**Instructions for the task:** Rewrite the records from the line with "Task: Retry the 19:48:23 error execution" through the end of the records, changing "Output" to "Return" and leaving everything else unchanged. Omit the pictures from the answer.

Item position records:
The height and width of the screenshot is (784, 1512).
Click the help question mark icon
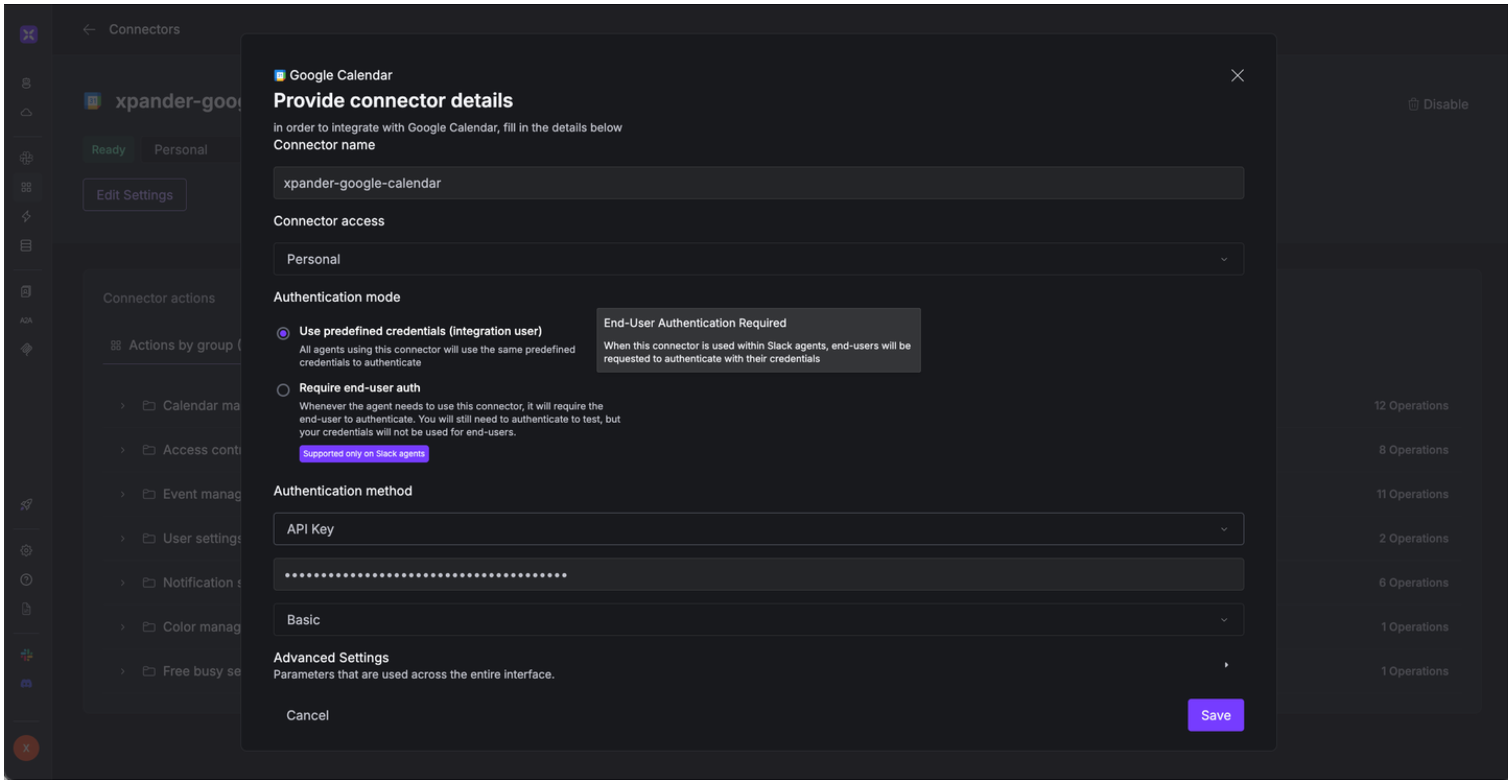(x=26, y=580)
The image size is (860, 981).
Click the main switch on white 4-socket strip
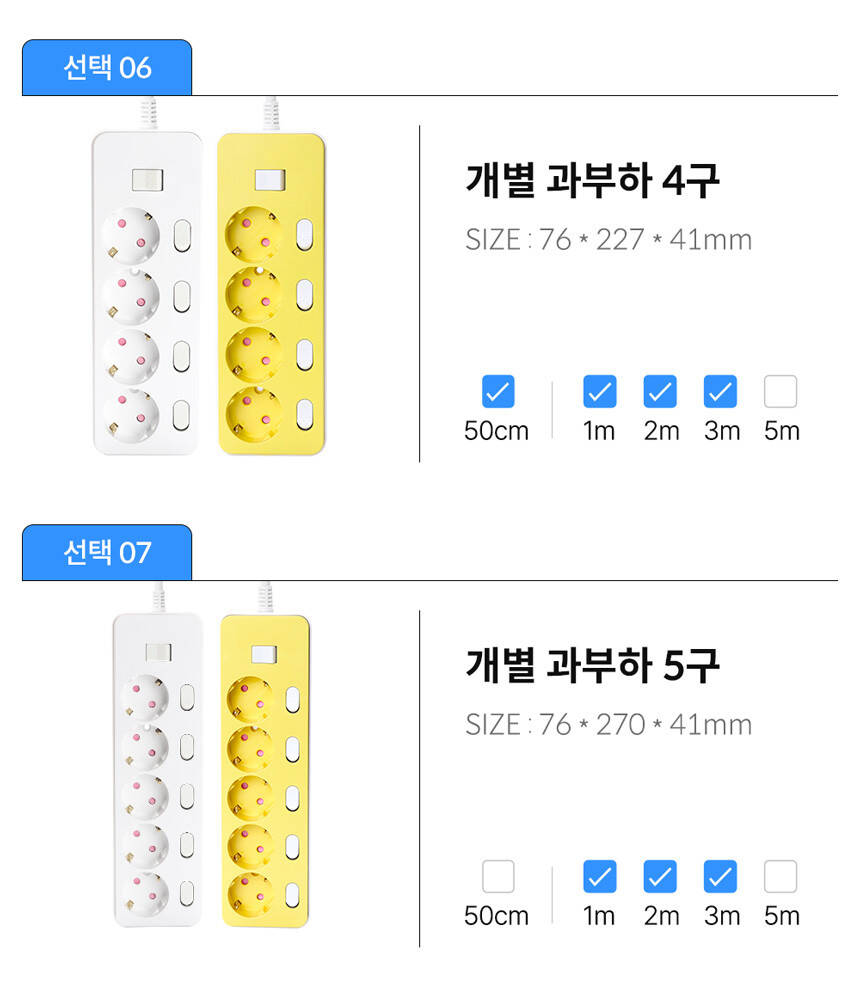coord(146,180)
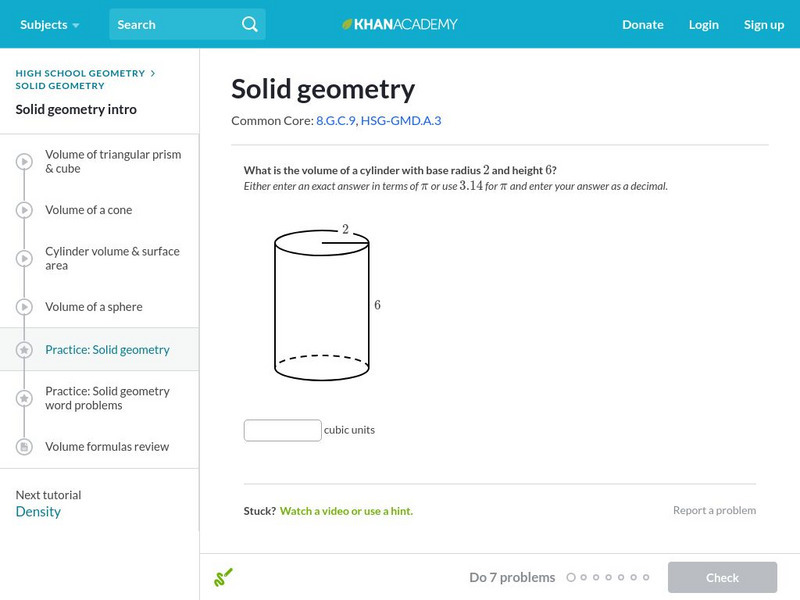
Task: Select Sign up in the top bar
Action: pos(763,24)
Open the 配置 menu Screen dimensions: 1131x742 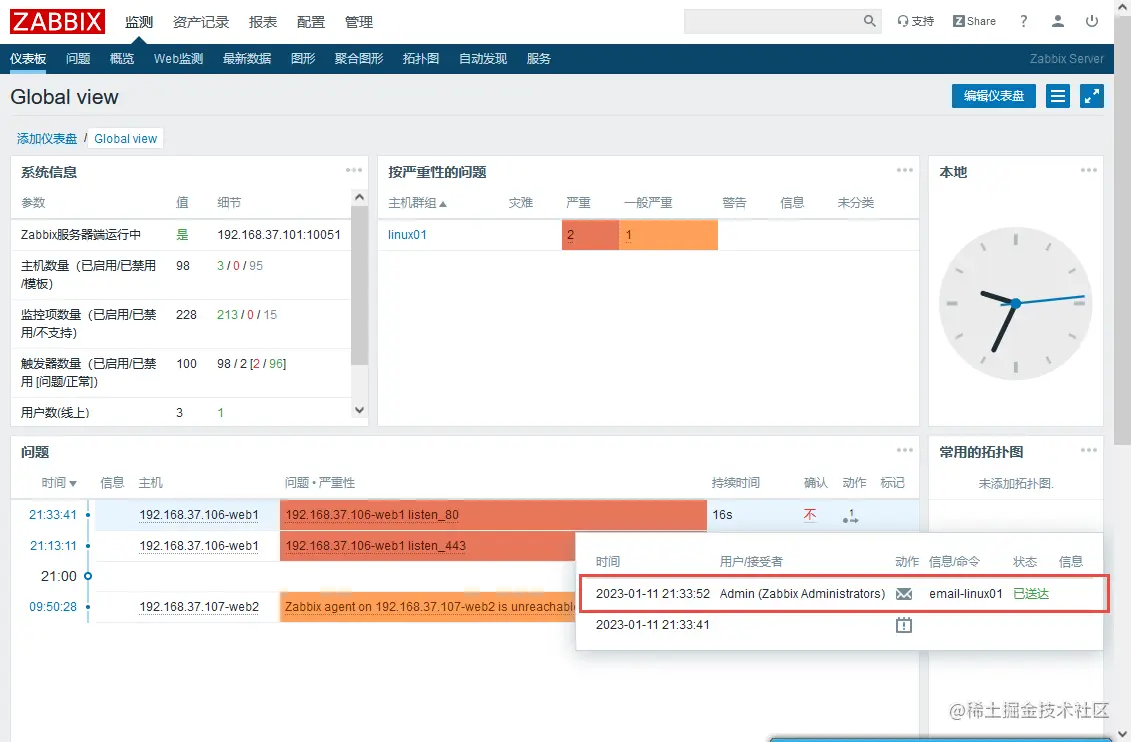coord(310,21)
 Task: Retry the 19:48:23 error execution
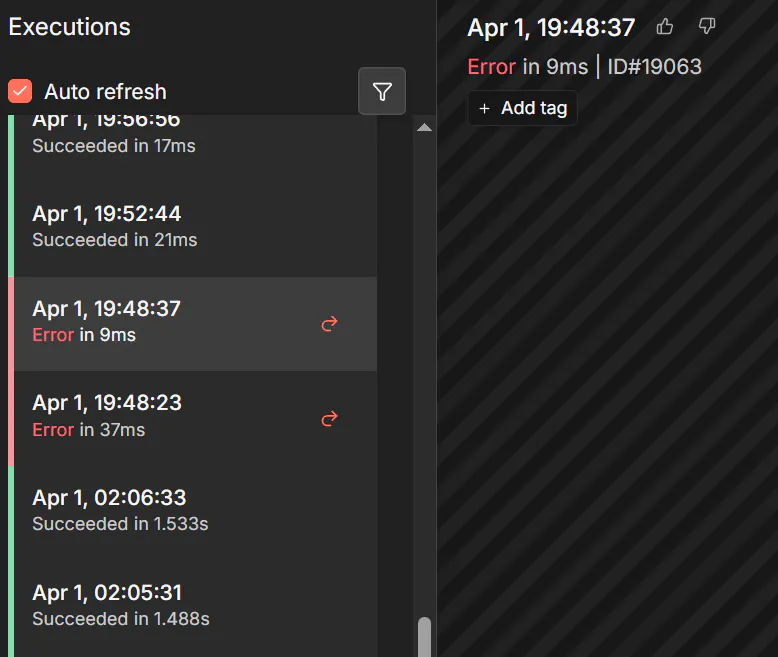[x=329, y=419]
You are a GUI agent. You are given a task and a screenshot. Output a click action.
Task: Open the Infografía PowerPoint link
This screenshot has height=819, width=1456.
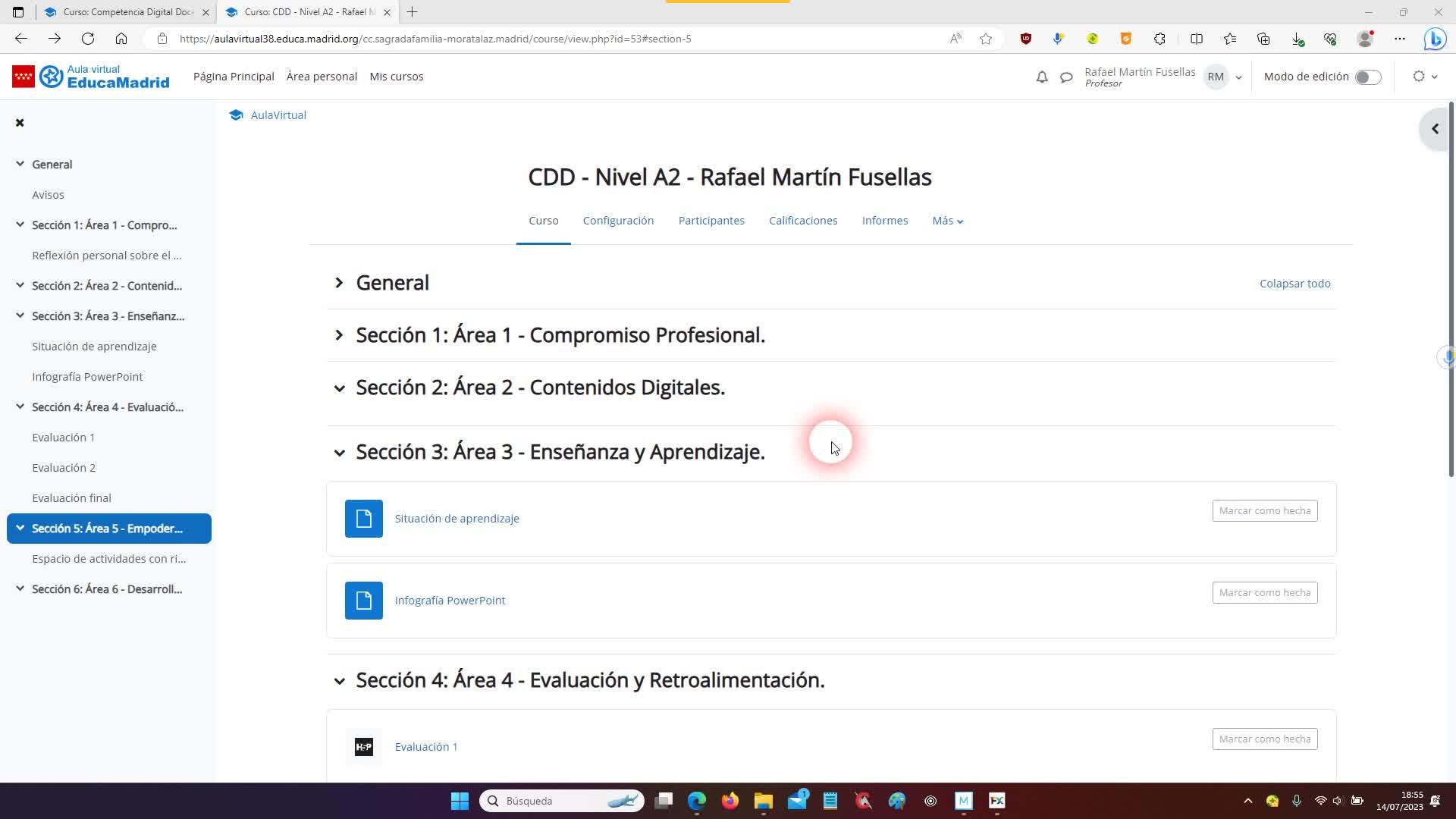450,601
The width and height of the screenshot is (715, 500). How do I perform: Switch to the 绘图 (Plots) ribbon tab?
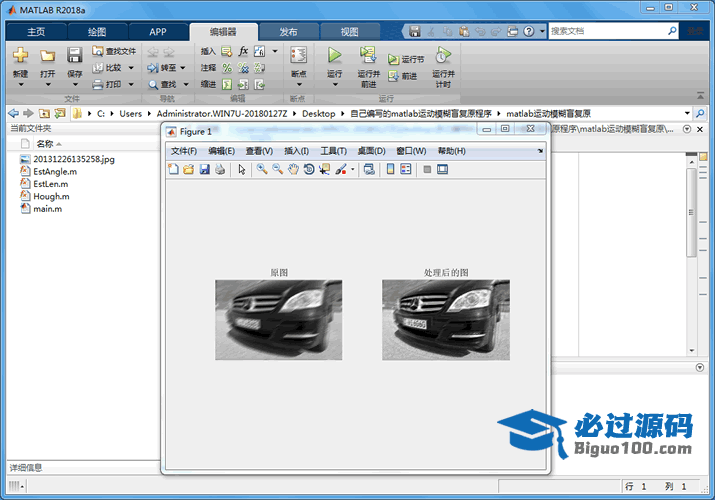(x=96, y=31)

**Task output:**
 Task: Retry the 19:48:23 error execution
[x=329, y=419]
You are a GUI agent. You are given a task and a screenshot. Return a click action.
Task: Open the Infografía PowerPoint link
This screenshot has height=819, width=1456.
450,601
The width and height of the screenshot is (715, 500). How do I perform: Switch to the 绘图 (Plots) ribbon tab?
(x=96, y=31)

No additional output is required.